There are many horrors that Elizabeth Reed recalls from her time at London’s Royal Waterloo Hospital, but one in particular lingers in her mind. She describes a small, windowless room at the top of the red-brick Edwardian building, just lit by a night lamp on a nurse’s desk.
Six beds are jammed together. The deep breathing of women in a drug-induced sleep. The fetid stench of unwashed bodies.
‘It was like being buried alive,’ she says. ‘I was lying there in the dark, hour after hour, and couldn’t move. I wasn’t aware of my body, just my head in this darkness. You could hear people moving around and other people breathing and moaning.’
While Elizabeth is one of only a handful of women prepared to speak out, her story is not unique. Up to 500 women, suffering from conditions such as postnatal depression and anorexia, passed through the Royal Waterloo’s infamous Ward 5 before it shut 40 years ago.
Heavily drugged and subjected to horrendous levels of electro-convulsive therapy (ECT) and even lobotomies, the unluckiest were taken to the ‘Narcosis Room’, where they were put to sleep for weeks at a time.
Almost all teenage girls and women in their early 20s, they were treated as little more than guinea pigs by controversial psychiatrist William Sargant as he conducted a bizarre experiment to ‘repattern’ their brains and cure them of depression.

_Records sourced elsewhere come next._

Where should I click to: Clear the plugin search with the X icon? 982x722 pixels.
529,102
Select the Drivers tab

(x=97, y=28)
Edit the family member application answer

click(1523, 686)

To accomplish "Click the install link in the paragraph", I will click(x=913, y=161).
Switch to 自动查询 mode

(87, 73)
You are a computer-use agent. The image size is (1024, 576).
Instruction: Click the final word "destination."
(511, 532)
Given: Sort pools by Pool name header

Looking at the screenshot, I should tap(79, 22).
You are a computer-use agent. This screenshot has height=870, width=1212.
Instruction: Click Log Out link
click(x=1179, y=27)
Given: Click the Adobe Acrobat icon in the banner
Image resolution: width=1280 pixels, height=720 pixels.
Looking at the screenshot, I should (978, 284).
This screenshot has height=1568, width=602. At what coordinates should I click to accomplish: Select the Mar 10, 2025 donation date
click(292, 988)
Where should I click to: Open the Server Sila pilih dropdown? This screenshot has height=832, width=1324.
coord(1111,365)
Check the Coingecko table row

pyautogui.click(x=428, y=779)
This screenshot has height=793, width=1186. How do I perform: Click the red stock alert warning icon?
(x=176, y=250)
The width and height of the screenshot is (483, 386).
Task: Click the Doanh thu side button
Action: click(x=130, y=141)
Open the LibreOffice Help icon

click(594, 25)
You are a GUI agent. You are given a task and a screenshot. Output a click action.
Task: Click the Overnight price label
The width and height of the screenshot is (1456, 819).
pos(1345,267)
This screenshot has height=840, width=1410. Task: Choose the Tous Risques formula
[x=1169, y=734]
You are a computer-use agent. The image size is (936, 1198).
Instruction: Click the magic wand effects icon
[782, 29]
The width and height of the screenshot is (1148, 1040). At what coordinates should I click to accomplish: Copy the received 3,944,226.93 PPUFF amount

If all this sounds like the stuff of science-fiction horror, it is no coincidence a new psychological thriller, The Sleep Room, by clinical psychologist-turned-novelist F. R. Tallis, draws heavily on Sargant’s scandalous treatments.
But behind the fiction, questions remain about why the women of Ward 5 were subjected to such cruelty at an NHS hospital. Two of them, now in their 60s, spoke about their experiences to Femail this week.
‘It’s so easy to dismiss us,’ says Elizabeth, a 63-year-old grandmother and former marketing director from London. ‘It was a long time ago and we were psychiatric patients. Many of us were left with pieces of our memory missing.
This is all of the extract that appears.